What’s slack space?
vSAN Slack Space is the free space in the vSAN Datastore reserved for vSAN’s internal operational and rebuild actions such as..
- Rebalancing operations and VM snapshots
- Component rebuilds – If you have a FTT=1 RAID1 vSAN storage Policy and you decide to change this to a FTT=1 RAID5 storage policy, vSAN will need to use extra space to perform this type of change.
- Host maintenance mode data evacuation
VMware used to recommend 25-30% of free space for Slack Space although from 7.0u1 there are a couple of new features under the Reservation and Alerts section of the vSAN Services on a cluster which can be used to control this space. You will hear it called Capacity Reserve to reflect the methodical and improved approach to compute reserve capacity.
- Operations reserve
- Host rebuild reserve
By default, these features are disabled, meaning all vSAN capacity is available for workloads.
Reserved capacity is not supported on stretched clusters, clusters with fault domains and nested fault domains, ROBO cluster or if the cluster has less than 4 hosts.
Reservations and Alerts
Enabling Operations Reserve for vSAN ensures that there will be enough space in the cluster for internal operations to complete successfully.
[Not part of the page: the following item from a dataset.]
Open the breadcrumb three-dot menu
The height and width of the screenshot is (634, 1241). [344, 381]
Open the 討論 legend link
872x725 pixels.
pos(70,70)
Enabling Host Rebuild Reserve allows vSAN to tolerate one host failure
When reservation is is enabled and capacity usage reaches the limit, new workloads fail to deploy or power on but existing VMs are fine.
Click Edit to view
You can customise the thresholds of when to receive warning and error alerts. The threshold percentage is calculated based on available capacity which is the total capacity minus the reserved capacity. If you do not set customised values, vSAN will use the default thresholds to generate alerts.
Operation reserve
This is basically the capacity set aside for vSAN to run it’s internal operations as seen earlier – host maintenance mode data evacuation, component rebuilds, rebalancing operations, and VM snapshots. Activities such as rebuilds and rebalancing can temporarily consume additional raw capacity.
Host rebuild reserve
The first parameter is Host Rebuild Reserve. This reservation is set to one host worth of capacity. This means that if one host in the vSAN cluster fails and no longer contributes storage, there is still sufficient capacity remaining in the cluster to rebuild and re-protect all vSAN objects. This reservation is based on the N+1 host count recommendation. In small clusters, the percentage is high (e.g. 25% in a 4-node cluster), the percentage decreases significantly as the number of hosts in vSAN cluster increases (single digit 8% approx of capacity values for clusters > 12 nodes). For example, a 48-node cluster can improve capacity savings up to 18%, resulting in greater resource optimization at a lower cost.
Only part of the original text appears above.